> [PAGE EXTRACT]:
_ _ _ _
Bridgland, D.R. 1994. Quaternary of the Thames. Geological Conservation Review Series No. 7. JNCC, Peterborough, ISBN 0 412 48830 2. The original source material for these web pages has been made available by the JNCC under the Open Government Licence 3.0. Full details in the JNCC Open Data Policy
Fern House Gravel Pit
D.R. Bridgland
Highlights
This site provides an exposure in gravels of the Taplow Gravel Formation. The sediments here, and their contained fossils, may hold the key to elucidating a poorly understood part of the history of the Thames, that between the (glacial) Anglian Stage, when the river was diverted into its modern course, and the last (Ipswichian) interglacial.
Introduction
Fern House Gravel Pit, Buckinghamshire, also known as 'Ferns Pit' and 'Well End Pit', exposes sediments of the Taplow Gravel Formation overlain by several metres of colluvial gravels. This pit, which lies c. 10 km upstream from the Taplow type locality, was much visited earlier in this century, when it yielded a number of elephant remains, mostly teeth of mammoth.
The Taplow Terrace, the geomorphological feature formed by the Taplow Gravel, was one of the three Thames terraces originally defined by the Geological Survey (Bromehead, 1912). It had previously been referred to as the 'Middle' or '50 ft Terrace' (Hinton and Kennard, 1900, 1905, 1907; Pocock, 1903). The status of this formation as an important element of the Thames sequence was consolidated in later work (Dewey and Bromehead, 1915; Sherlock and Noble, 1922; King and Oakley, 1936; Oakley, 1937; Hare, 1947). Sealy and Sealy (1956) proposed a division into Upper and Lower Taplow Terraces, but these are not considered to represent separate fluvial aggradations (Gibbard, 1985).
According to Gibbard (1985), the Taplow Gravel is characterized by a mammalian fauna indicative of severe cold. However, the occurrence of occasional remains of temperate species suggests that deposition of this formation also spanned one or more temperate intervals.
_ _ _ _
> [GIVEN INSTRUCTION 1]:
Pull out every line of the records and reproduce each one word for word.
The records that come next are separate material, unrelated to the Fern House Gravel Pit page.
_ _ _ _
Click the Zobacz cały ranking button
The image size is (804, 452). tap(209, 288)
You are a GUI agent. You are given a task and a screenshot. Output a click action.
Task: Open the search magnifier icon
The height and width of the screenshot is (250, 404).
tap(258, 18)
_ _ _ _
> [GIVEN INSTRUCTION 2]:
Which two other names does the Fern House Gravel Pit page give for the pit?

> [FULL RESPONSE 1]:
Click the Zobacz cały ranking button
The image size is (804, 452). tap(209, 288)
You are a GUI agent. You are given a task and a screenshot. Output a click action.
Task: Open the search magnifier icon
The height and width of the screenshot is (250, 404).
tap(258, 18)

> [FULL RESPONSE 2]:
'Ferns Pit' and 'Well End Pit'.